Verification made on man, performed through interviews in different parts of the world like India, Africa, the Netherlands and the UK, invited participants to explain the sensations they felt in the presence of feces, body fluids, food gone bad and slithering animals. The interviewers had difficulty in motivating their reactions, limiting themselves to statements like "I can't explain it, but it's disgusting." These indications were then tested with an experiment performed on the Web asking participants to assess the degree of acceptance/repulsion they felt while viewing a series of images representing the same situations object of the interviews. Over 40,000 participants in 165 countries confirmed the hypotheses: all the images containing elements that "risked" causing disease scored higher on the repulsion scale.


Historical considerations on this principle are based on the simple assumption that if prehistoric man had not adopted correct measures to distance parasites in order to maintain his environment clean from feces and wet waste and distanced sick individuals, mankind would have had no future.

Cave art showing men without beards and rudimental artifacts (seashells and combs) found in excavations sites suggest that personal hygiene care has remote origins. Social rites and religions have adopted these fundamental needs and made burial or burning of cadavers socially relevant operations, as their decomposing constitutes a danger to man. To the Greeks we owe the birth of the cult of Hygieia through which virtuous behaviors that helped keep in good health were indicated. For the Romans, with their thermal baths and water ducts, hygiene became an integral part of the process of civilization. The widespread epidemics that that afflicted the Middle Ages up to the mid-1800s could cast doubts on the idea then hygienic defense draws sufficient strength from individual instinct, but if we consider science as common heritage, we find - through the work of scientists like Leeuwenhoek, Pasteur, Koch, who initiated knowledge of microbiology - the ability to regain a balance to defend ourselves from diseases that can threaten us.

Instinct and knowledge have hence helped us to refine our ability to manage our own hygiene and so to lengthen our prospects of permanence on this Earth. But there are still several areas of our "hygienic" behavior that are unexplainable through this thinking and that constitute important social problems. Obesity, smoking, alcoholism are commonly recognized in our opulent society as among the main causes of dysfunctions in our health, strengthening the idea that, in order to achieve a healthier lifestyle, the most effective way is certainly to change behavior.

Institutional information campaigns to reduce these "dangerous habits" have done little or nothing against the power of solicitations to consumption and the Mephistophelian hammering promotion by the media that invite us to practice styles of life that are not very virtuous.


"To push people to behave differently, logical reasoning is not enough: we must appeal to their emotions", sustains Valerie Curtis talking about her experiments. "If everyone washed their hands with soap after having been to the bathroom, over three million human lives could be saved because diarrhea and respira-tory pathogens - the biggest killers of children - travelon hands. It's not enough to teach what germs are. In a recent attempt to reduce the number of diarrheic diseases in children in Ghana, to convince people to wash their hands with soap, we developed a campaign to make them experience disgust for people who did not do so. TV adverts, for example, showed a mother who, after having been to the toilet, had a strange spot on her hands, which was then virtually transferred to her son's food. Even without using rational arguments on germs or bacteria, this campaign increased the number of Ghanaians who wash their hands with soap by 41%."

This shows that our behavior in regards to important themes like hygiene, besides being determined by instinct and rationality, is also strongly influenced by our need for social approval. The improvements introduced by science need time to become part of our nature and of our experience. Sometimes, a simple gesture is enough to produce a great change. So let's all wash our hands.

● DATA
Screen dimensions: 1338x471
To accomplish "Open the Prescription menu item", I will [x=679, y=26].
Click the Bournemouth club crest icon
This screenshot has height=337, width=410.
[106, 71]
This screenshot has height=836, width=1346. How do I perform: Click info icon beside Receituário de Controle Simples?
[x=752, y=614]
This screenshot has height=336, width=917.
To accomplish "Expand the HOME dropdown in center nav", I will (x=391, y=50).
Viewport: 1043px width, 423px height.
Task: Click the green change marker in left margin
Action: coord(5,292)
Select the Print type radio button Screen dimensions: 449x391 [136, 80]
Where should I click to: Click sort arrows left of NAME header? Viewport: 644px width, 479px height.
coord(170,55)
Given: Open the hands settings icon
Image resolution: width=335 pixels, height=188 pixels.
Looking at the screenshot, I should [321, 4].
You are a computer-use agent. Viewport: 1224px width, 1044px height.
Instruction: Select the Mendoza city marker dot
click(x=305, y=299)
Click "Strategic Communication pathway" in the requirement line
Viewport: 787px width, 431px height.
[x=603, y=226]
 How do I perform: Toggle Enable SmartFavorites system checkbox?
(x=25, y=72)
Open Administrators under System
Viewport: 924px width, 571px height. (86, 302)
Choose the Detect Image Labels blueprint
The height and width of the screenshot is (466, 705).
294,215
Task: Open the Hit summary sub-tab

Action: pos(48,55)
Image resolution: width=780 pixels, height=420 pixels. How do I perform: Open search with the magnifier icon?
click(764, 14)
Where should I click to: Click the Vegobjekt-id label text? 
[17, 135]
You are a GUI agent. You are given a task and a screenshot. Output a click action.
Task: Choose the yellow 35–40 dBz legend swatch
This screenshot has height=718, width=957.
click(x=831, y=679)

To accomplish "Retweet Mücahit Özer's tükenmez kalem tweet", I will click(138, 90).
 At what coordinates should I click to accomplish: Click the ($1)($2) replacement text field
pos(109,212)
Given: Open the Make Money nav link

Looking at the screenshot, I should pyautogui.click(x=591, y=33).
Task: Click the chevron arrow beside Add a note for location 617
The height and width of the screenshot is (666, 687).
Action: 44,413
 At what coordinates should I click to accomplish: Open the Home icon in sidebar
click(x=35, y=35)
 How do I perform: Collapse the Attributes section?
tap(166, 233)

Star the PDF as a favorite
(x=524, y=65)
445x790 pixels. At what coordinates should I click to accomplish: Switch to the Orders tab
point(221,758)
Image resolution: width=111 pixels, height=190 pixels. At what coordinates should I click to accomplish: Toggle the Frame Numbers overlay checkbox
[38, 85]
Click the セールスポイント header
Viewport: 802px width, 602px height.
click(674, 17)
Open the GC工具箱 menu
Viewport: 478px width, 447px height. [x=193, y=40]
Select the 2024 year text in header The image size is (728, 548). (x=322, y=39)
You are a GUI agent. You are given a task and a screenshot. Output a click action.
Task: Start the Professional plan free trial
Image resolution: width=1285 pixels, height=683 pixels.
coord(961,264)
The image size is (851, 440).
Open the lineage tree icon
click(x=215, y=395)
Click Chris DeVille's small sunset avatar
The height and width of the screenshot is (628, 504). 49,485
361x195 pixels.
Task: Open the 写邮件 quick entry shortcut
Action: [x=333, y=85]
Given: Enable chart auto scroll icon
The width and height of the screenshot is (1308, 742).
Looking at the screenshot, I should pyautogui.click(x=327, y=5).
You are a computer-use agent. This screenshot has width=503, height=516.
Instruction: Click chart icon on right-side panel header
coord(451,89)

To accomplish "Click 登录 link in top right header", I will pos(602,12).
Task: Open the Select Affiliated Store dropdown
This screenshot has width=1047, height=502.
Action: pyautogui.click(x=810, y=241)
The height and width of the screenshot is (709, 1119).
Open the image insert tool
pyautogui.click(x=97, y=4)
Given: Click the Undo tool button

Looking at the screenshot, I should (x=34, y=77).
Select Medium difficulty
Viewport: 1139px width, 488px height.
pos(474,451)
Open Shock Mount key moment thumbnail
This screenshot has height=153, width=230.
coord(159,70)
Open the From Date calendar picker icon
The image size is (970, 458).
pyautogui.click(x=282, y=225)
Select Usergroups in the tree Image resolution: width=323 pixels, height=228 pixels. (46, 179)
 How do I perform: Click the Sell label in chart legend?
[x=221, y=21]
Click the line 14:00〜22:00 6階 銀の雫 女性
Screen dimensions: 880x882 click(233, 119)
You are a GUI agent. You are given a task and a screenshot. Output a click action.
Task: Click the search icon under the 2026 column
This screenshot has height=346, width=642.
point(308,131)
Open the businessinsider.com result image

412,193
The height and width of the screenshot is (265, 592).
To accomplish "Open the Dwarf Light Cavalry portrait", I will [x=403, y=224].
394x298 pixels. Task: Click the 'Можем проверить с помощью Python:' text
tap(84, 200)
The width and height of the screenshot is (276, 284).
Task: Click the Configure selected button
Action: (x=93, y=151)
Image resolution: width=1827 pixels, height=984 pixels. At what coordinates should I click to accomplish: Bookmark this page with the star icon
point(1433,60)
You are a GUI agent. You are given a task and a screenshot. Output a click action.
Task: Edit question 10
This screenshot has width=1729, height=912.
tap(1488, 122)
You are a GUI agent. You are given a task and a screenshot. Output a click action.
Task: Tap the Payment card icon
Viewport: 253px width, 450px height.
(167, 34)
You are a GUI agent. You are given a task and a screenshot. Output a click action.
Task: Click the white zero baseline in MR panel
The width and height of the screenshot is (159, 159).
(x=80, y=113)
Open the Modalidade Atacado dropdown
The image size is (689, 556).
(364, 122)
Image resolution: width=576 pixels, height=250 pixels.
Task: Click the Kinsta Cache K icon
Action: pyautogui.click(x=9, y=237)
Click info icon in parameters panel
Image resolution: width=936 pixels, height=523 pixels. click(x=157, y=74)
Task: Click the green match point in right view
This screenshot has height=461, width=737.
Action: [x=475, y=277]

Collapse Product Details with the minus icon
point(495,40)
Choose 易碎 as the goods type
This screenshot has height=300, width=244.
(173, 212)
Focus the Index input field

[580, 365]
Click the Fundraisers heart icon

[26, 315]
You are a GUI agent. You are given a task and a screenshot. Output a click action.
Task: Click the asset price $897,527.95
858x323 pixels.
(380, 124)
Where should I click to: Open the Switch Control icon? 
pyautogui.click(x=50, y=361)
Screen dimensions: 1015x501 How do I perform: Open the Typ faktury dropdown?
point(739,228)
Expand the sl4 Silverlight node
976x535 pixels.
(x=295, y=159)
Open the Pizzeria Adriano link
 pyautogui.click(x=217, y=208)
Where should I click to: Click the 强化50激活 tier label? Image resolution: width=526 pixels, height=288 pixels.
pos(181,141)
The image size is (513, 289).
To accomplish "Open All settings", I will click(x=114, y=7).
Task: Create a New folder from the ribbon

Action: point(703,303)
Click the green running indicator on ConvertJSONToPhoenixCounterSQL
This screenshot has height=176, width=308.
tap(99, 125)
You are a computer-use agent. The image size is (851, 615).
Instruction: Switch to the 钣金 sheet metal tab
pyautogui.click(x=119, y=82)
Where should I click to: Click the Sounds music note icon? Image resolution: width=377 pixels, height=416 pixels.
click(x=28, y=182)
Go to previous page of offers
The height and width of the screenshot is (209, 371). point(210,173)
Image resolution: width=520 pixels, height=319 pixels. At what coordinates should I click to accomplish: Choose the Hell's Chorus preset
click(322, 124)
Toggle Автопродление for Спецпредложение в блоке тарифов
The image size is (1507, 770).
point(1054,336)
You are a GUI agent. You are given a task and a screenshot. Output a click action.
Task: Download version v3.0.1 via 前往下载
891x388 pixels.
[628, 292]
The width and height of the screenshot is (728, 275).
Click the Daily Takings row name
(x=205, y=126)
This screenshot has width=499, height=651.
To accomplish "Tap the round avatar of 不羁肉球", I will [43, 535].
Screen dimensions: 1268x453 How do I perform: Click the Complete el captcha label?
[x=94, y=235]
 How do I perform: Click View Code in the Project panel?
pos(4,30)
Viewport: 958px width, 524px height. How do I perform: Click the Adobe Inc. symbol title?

● EXERCISE REQUIREMENTS
1. In the text on hygiene, how many people took part in the Web experiment, and in how many countries?
2. Return the passage of the text on hygiene that begins at the words "This shows that" and stops after the words "wash our hands.".
The listing has nothing to do with the text on hygiene.

● ANSWERS TO THE PROBLEMS
1. Over 40,000 participants in 165 countries.

2.
This shows that our behavior in regards to important themes like hygiene, besides being determined by instinct and rationality, is also strongly influenced by our need for social approval. The improvements introduced by science need time to become part of our nature and of our experience. Sometimes, a simple gesture is enough to produce a great change. So let's all wash our hands.